Casa Carpe Diem a Villa Barca Periodically we’ll feature one of our properties here to let our readers know about some great gay friendly places to stay.

Villa Barca, a quintessential Italian countryside manor house built in the early 1800s, sits high above the romantic Lerrone Valley, nestled between the coastline of the Italian Riviera and the peaks of the mighty Ligurian Alps. At Casa Carpe Diem, the luxurious boutique B&B within Villa Barca, founded by the creators of the award-winning Carpe Diem Guesthouse in Provincetown, Massachusetts, every friend of the Italian way of life finds what he needs. Just 20 minutes by car are the sandy beaches of Alassio, one of Italy’s most mundane seaside resorts.

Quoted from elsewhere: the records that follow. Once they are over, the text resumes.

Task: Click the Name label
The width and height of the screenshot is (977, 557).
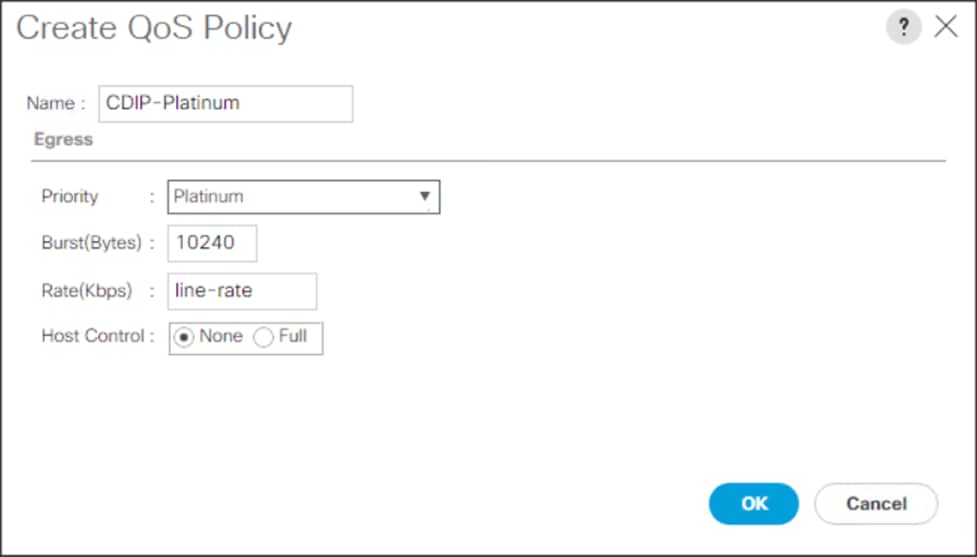Action: (50, 104)
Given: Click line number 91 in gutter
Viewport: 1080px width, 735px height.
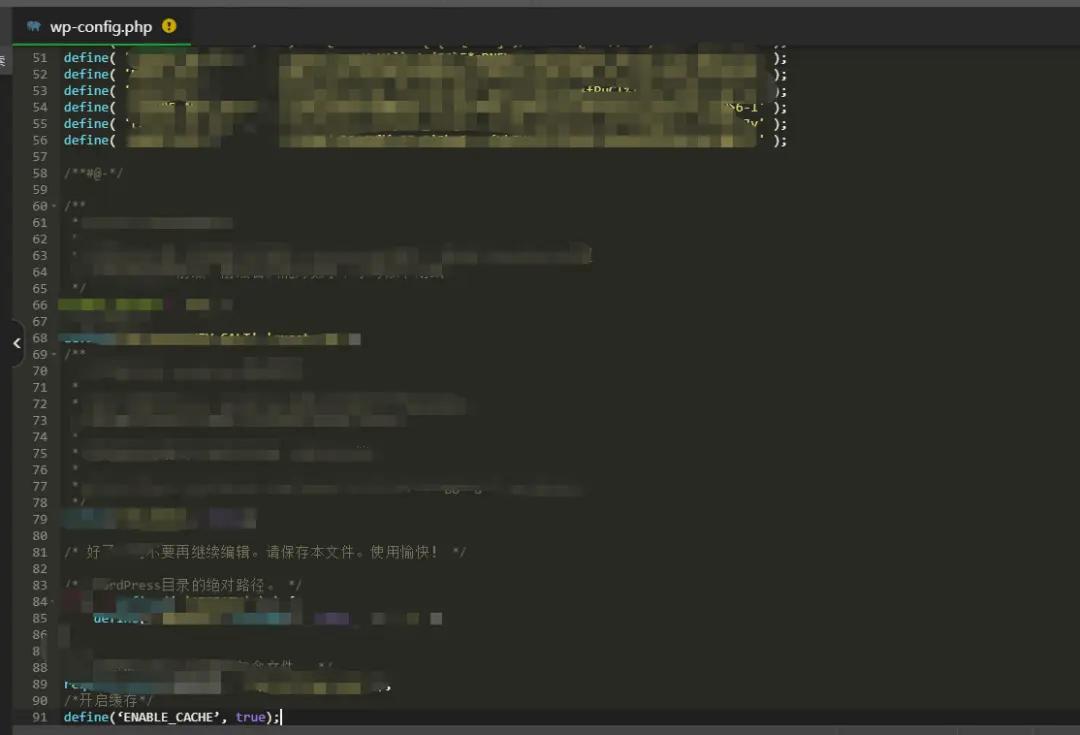Looking at the screenshot, I should (x=40, y=717).
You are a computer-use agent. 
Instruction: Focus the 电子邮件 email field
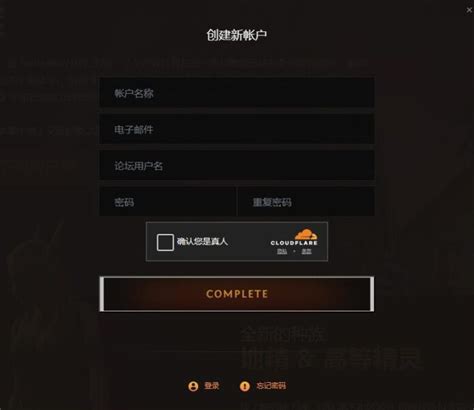[237, 129]
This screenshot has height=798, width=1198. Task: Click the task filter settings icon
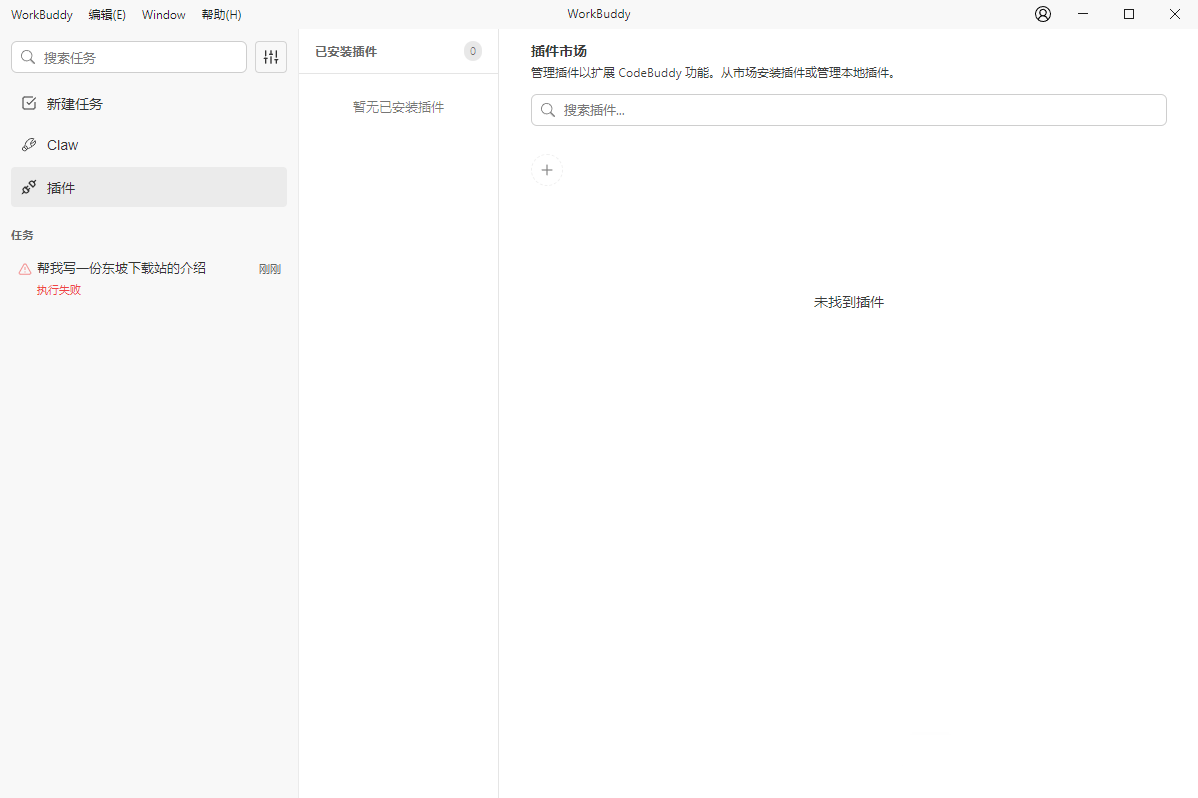270,57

The neighboring Lerrone Valley on the other hand offers all kinds of outdoor activities, from hiking treks over mountain biking to laid-back picknick hours at its various swimming holes. Even the more adventurous kind of tourist finds his kick nearby: Only a short drive away, in Finale Ligure, is one of Europe’s most popular free climbing territories and further northwest at the French-Italian border one can explore the areas most interesting mountaineer region.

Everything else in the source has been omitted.